Thursday, January 7, 2010
X-amining X-Men #29
Editor: Stan Lee
Scripter: Roy Thomas
Artist: Werner Roth
Inker: John Tartaglione
Letterer: Sam Rosen
Skating Instructor: Irving Forbush
Plot: The X-Men are enjoying an afternoon of ice skating when Cyclops accidentally and unknowingly revives the Super Adaptoid android, who is hibernating in a hidden cave. The Super Adaptoid remembers a secondary command programmed into him by his creators, A.I.M: to create other adaptoids and use them to rule the world. He follows the X-Men back to the mansion to determine if they will make fitting subjects for his first transformations.
Meanwhile, fed up with his insolence and constant bickering with the other X-Men, Xavier expels Mimic from the team, deciding to face Factor Three without him. After the Mimic departs, the Super Adaptoid attacks, and with the powers of the Avengers at his disposal, easily defeats the X-Men. Mimic, returning to tell off the X-Men, engages the Super Adaptoid, convincing the villain to try and copy Mimic's power. In the process, the two mimicking abilities cancel each other out. Powerless, the Super Adaptoid reverts to his original form and escapes. Mimic, who saw in the emotionless Super Adaptoid the ending of the path Mimic was taking, leaves the team, happy despite the loss of his power, having finally learned the true meaning of friendship.
Firsts and Other Notables: A depowered Mimic leaves the team, once and for all, two issues after joining. He'll pop up again years later, with his power restored, but aside from an alternate version of the character's starring role in "Exiles", this is pretty much the zenith of the character.
The Super Adaptoid is a robot created by Marvel's resident group of evil mad scientists, A.I.M (or Advanced Idea Mechanics) that rebelled against his creators and set off on his own to turn the world into robots (seriously). Like Mimic, he can absorb and utilize the powers of people around him (though he retains those powers, unlike Mimic who must remain in range of his subjects).
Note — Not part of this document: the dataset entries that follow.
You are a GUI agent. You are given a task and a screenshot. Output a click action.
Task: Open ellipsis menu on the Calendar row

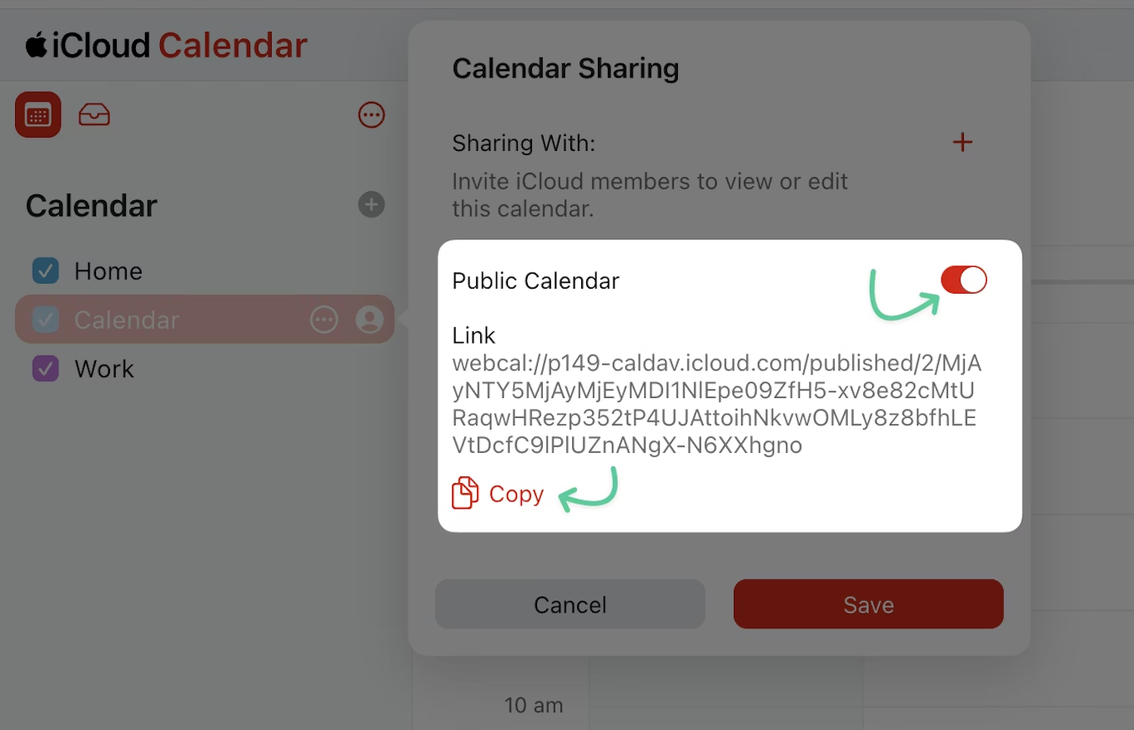pos(324,320)
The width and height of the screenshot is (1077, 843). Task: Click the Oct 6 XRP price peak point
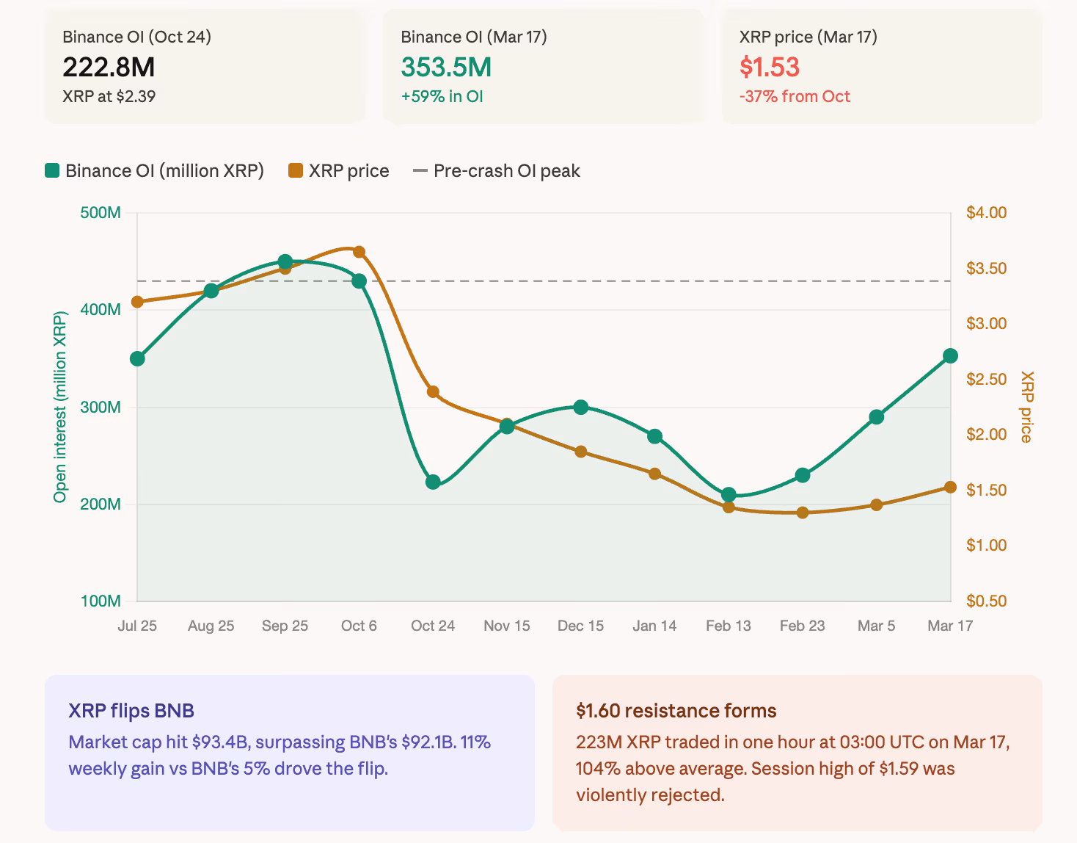(359, 252)
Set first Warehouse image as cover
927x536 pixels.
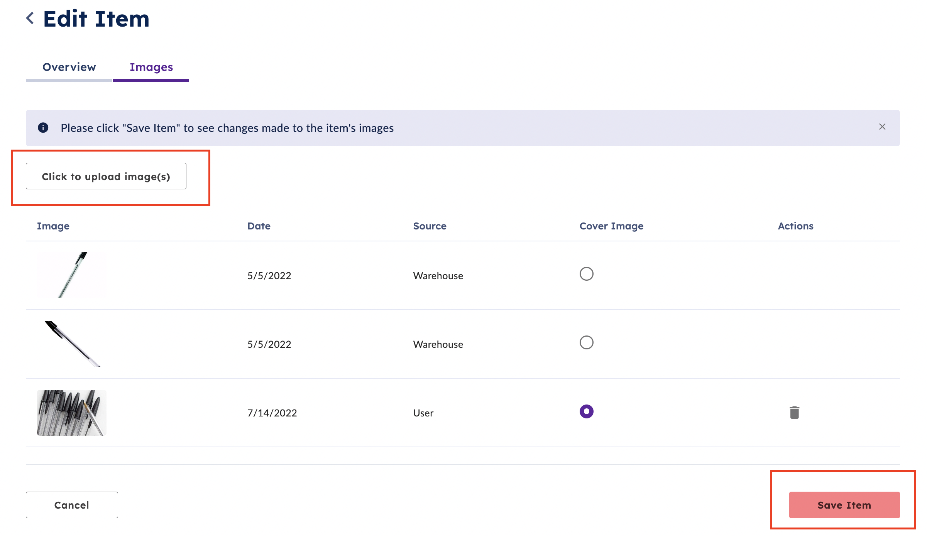(x=586, y=274)
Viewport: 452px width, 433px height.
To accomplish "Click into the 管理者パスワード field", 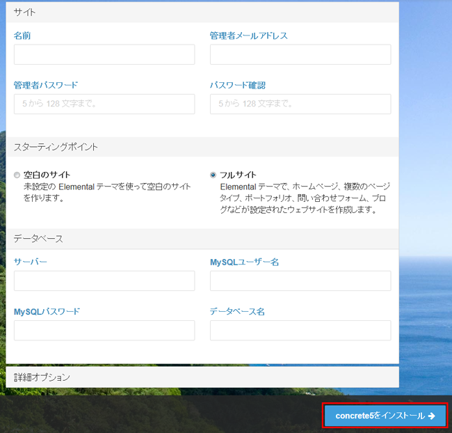I will tap(104, 104).
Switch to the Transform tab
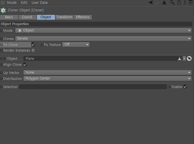 click(64, 17)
The Super Adaptoid was principally a Captain America/Avengers villain at this point, which is why he has their powers while fighting the X-Men.
A Work in Progress: The mystery of the door continues; last issue, Cyclops spent a panel observing it. Here, we get Professor X musing on how it hides his "greatest secret" and "most tragic failure".
The still-looming menace of Factor Three gets name checked again, and it's revealed they are based in Europe (something Banshee apparently told the team between last issue and this one).
Ah, the Silver Age: Here's some more swinging Sixties dialogue:
Also, Jean is wearing an unseasonably (yet, I must say, delightfully) short skirt while ice skating.
The moral of the story (just in case you missed it):
Young Love: Despite his earlier decision to move on from Jean a few issues back, Warren spends most of this one glued to her.
The Awesome and Terrible Power of Cyclops: Believing that Angel is still alive because he must have subconsciously held back his optic blast when he accidentally hit Angel a few issues ago, Cyclops tries to consciously control his power in the woods away from everyone else. When the blast emerges more powerful and uncontrollable than ever, he collapses...in a mighty fit...of angst!
For Sale: Who wants an electronic computer brain? It's fun at parties! You can train it do your bidding!
Teebore's Take: Mimic's tenure as an X-Man comes to a close, only a few issues after joining. By today's standards, this seems like a short and abrupt end to the storyline, but I suppose this was actually a fairly long running plot in the days when almost every story was "done in one".
The Super Adaptoid, a Marvel Universe mainstay, is another one of those villains that doesn't really "feel" like an X-Men villain, but at least in this case, he works thematically for the story of Mimic's redemption. Of course, Mimic has been such an intolerable ass up to this point that we don't really cares that he redeemed himself at the cost of his power.
Still, this is a satisfactory conclusion to a quirky and often overlooked era in the X-Men's history: the first time they recruited a new team member, and he turned out to be so annoying even Xavier got fed up and kicked him off the team. And he wasn't even a mutant.